Il dramma che si è consumato nel carcere della Dogaia domenica pomeriggio, nonché negli anni precedenti, ci lascia impietriti. L’uomo che è riuscito a impiccarsi utilizzando pezzi di stoffa di indumenti e di lenzuola per costruire il cappio, nonostante che lo spioncino della sua camera di sicurezza fosse controllato dalle guardie, ci appare come una madornale presa in giro.

I suicidi in carcere sembrano non fermarsi da quel lontano 1998. La febbre dei suicidi non può non scatenarsi da condizioni di vita che meriteranno di essere seriamente approfondite. Il vero problema è che le stesse strutture penitenziarie italiane sembrano non rispettare l’incoercibile diritto di ogni detenuto di essere custodito in un ambiente che rispetti la dignità, oltre che la salute e la sicurezza. Chiediamo alle autorità che hanno piene capacità di intervenire affinché si metta fine a questi inquietanti episodi".

Milano: Totò Riina trasferito in ospedale per intervento di ernia

 

La Sicilia, 19 febbraio 2005

 

Un trasferimento in serata, coperto dal massimo riserbo e organizzato con misure di sicurezza eccezionali. Il trattamento particolare è stato riservato dal Dipartimento dell’amministrazione penitenziaria a Totò Riina. L’ex capo di Cosa Nostra ha lasciato mercoledì sera il centro clinico del casa di reclusione di Opera, nell’immediata periferia di Milano, dove è detenuto dal 27 dicembre 2003, per il reparto penitenziario dell’ospedale S. Paolo di Milano dove giovedì è stato sottoposto ad un intervento per la riduzione di un’ernia.

Non è la prima volta che il boss dei boss viene trasferito all’ospedale San Paolo dopo il suo trasferimento a Opera dal supercarcere di Marino del Tronto a causa dell’infarto lo aveva colpito. Al San Paolo Riina c’era già stato lo scorso 26 maggio quando le sue condizioni di salute si aggravarono improvvisamente rendendo necessario un trasferimento d’urgenza nel nosocomio milanese.

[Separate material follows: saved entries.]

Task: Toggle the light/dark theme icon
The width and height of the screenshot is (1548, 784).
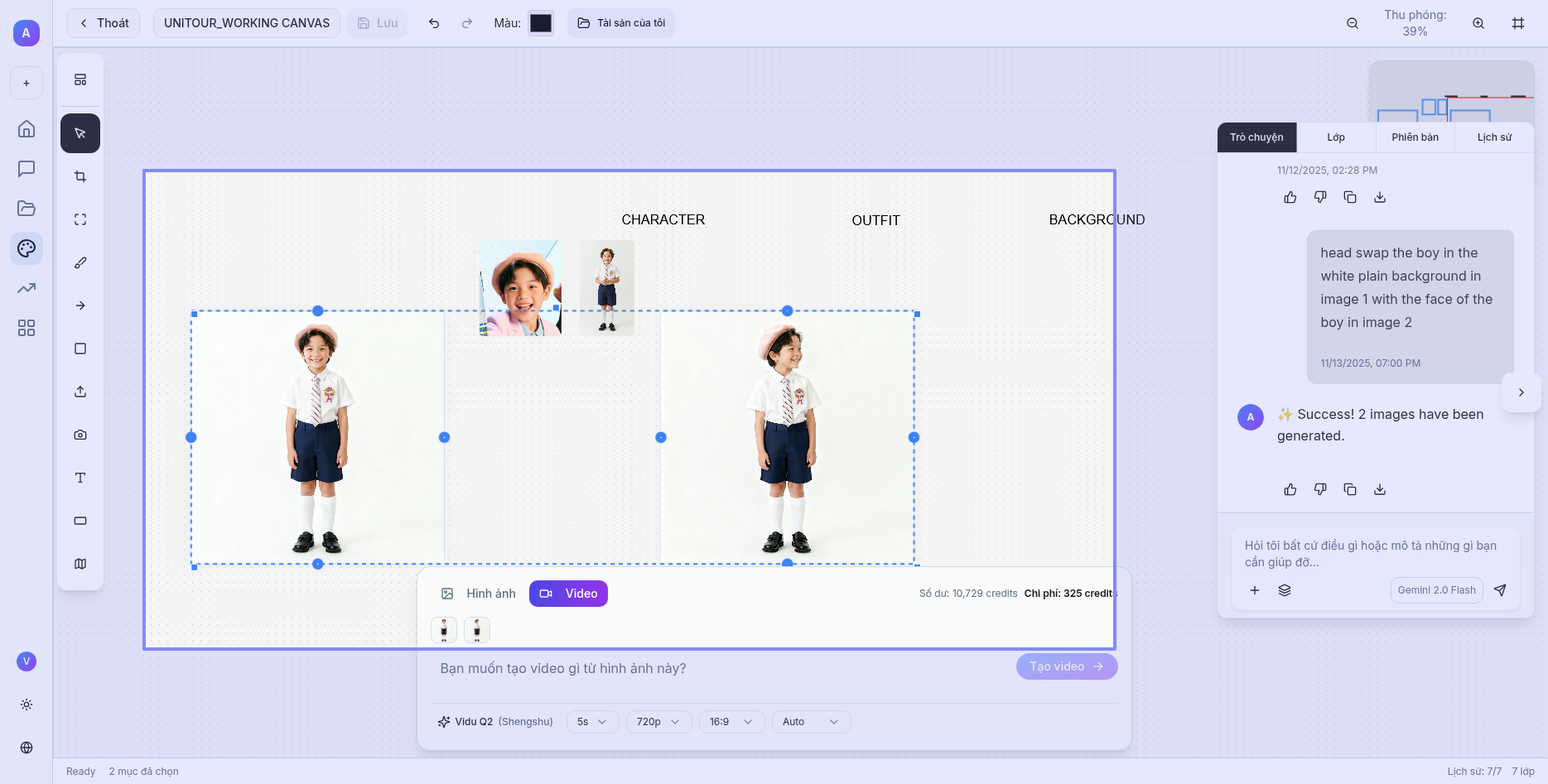Action: click(27, 705)
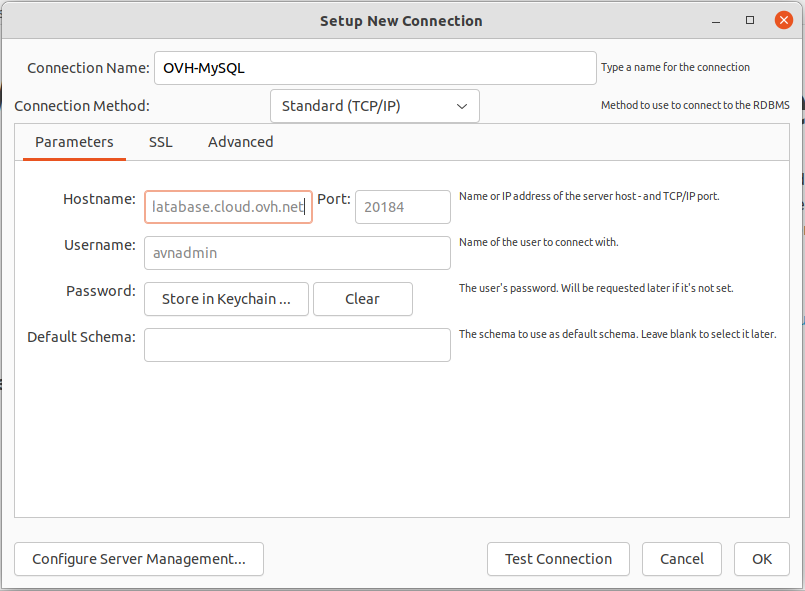805x591 pixels.
Task: Click the Default Schema input box
Action: coord(297,345)
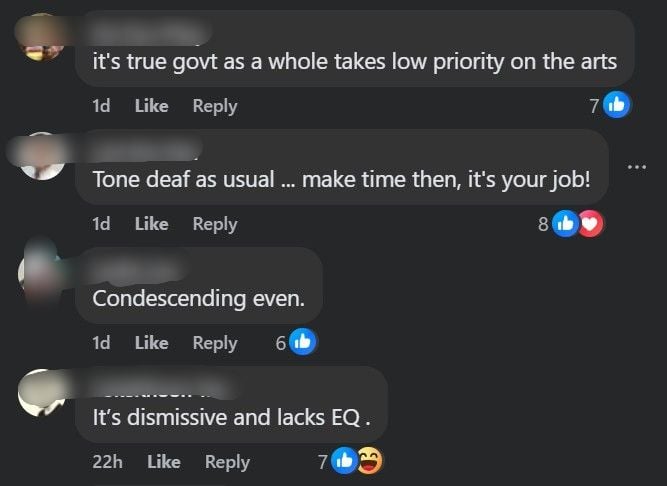Open the 22h timestamp of the last comment
The width and height of the screenshot is (667, 486).
(x=107, y=461)
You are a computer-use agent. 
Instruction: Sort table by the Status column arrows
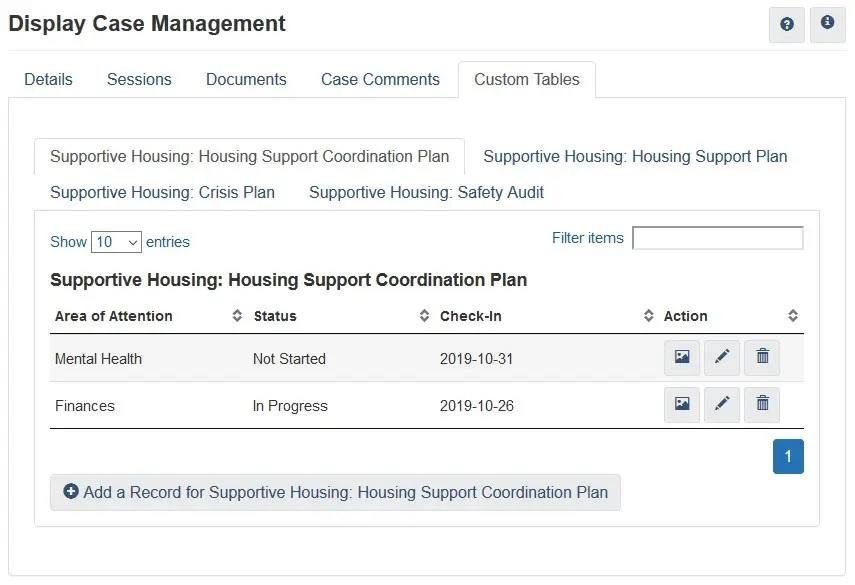422,315
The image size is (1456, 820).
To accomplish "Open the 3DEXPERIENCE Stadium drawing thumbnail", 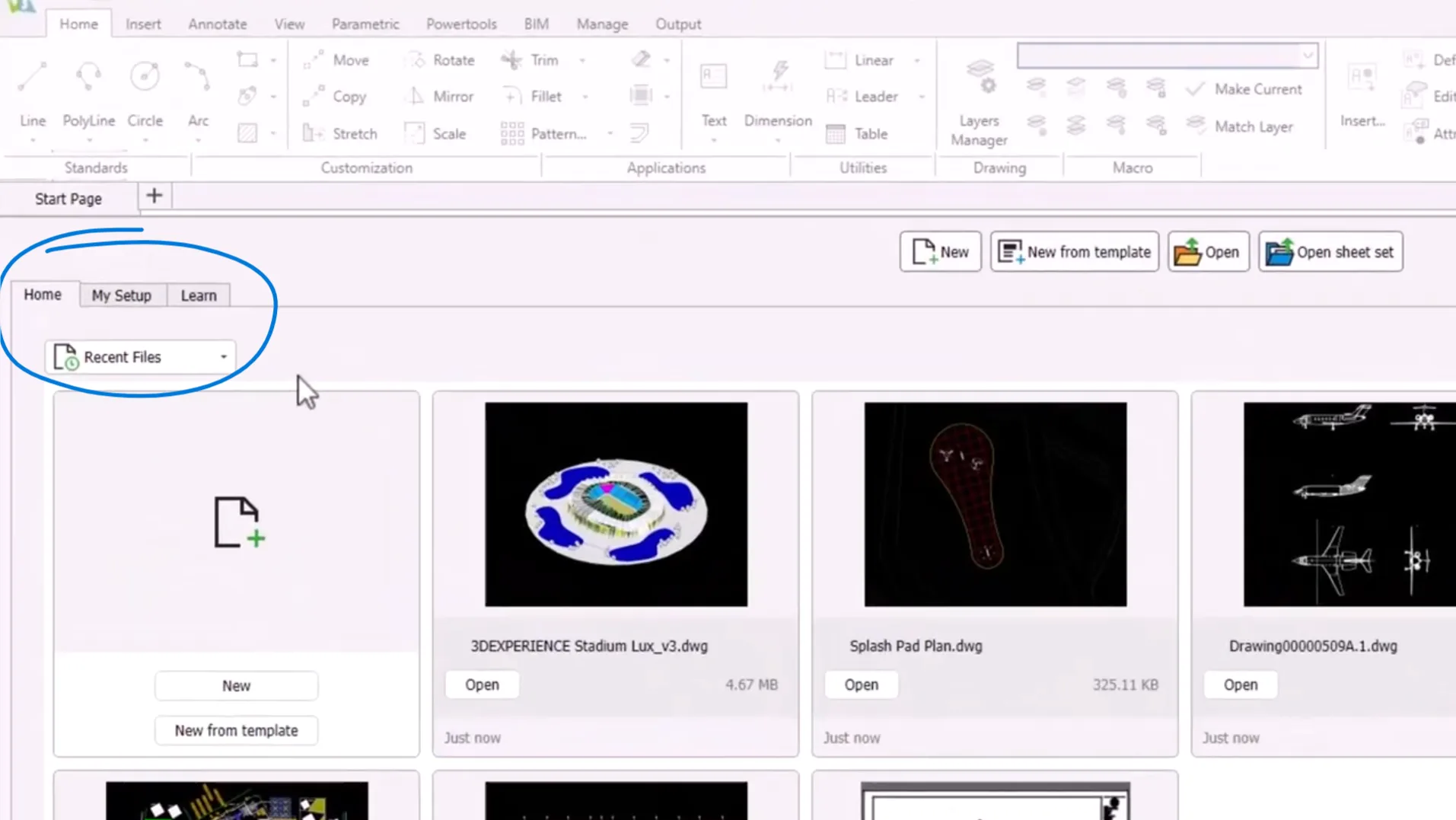I will tap(616, 504).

A differenza di quello dello scorso maggio, il trasferimento di mercoledì è stato studiato nei minimi particolare. Il ricovero di Riina, infatti, era programmato così le misure di sicurezza sono state messe a punto attentamente per evitare qualsiasi possibilità di fuga. Totò Riina, che dovrebbe lasciare l’ospedale fra qualche giorno quando le sue condizioni si saranno stabilizzate, è arrivato in ospedale a bordo di un furgone blindato seguito dal cielo dagli elicotteri e scortato lungo il tragitto stradale dalla polizia penitenziaria. Imponenti i controlli anche in ospedale: Totò Riina viene seguito a vista da più di un agente e tutti coloro che entrano al San Paolo, compresi medici, infermieri e impiegati, vengono controllati. Off-limit anche i parcheggi e tutte le visite ambulatoriali vengono sospese in concomitanza di quelle alle quali si deve sottoporre l’ex boss di Cosa Nostra. Schierate fuori dall’ospedale pattuglie di tutte le forze dell’ordine, compresi i reparti speciali della polizia penitenziaria che cercano anche di calmare gli animi di pazienti e medici infastiditi dalla non gradita invasione di campo.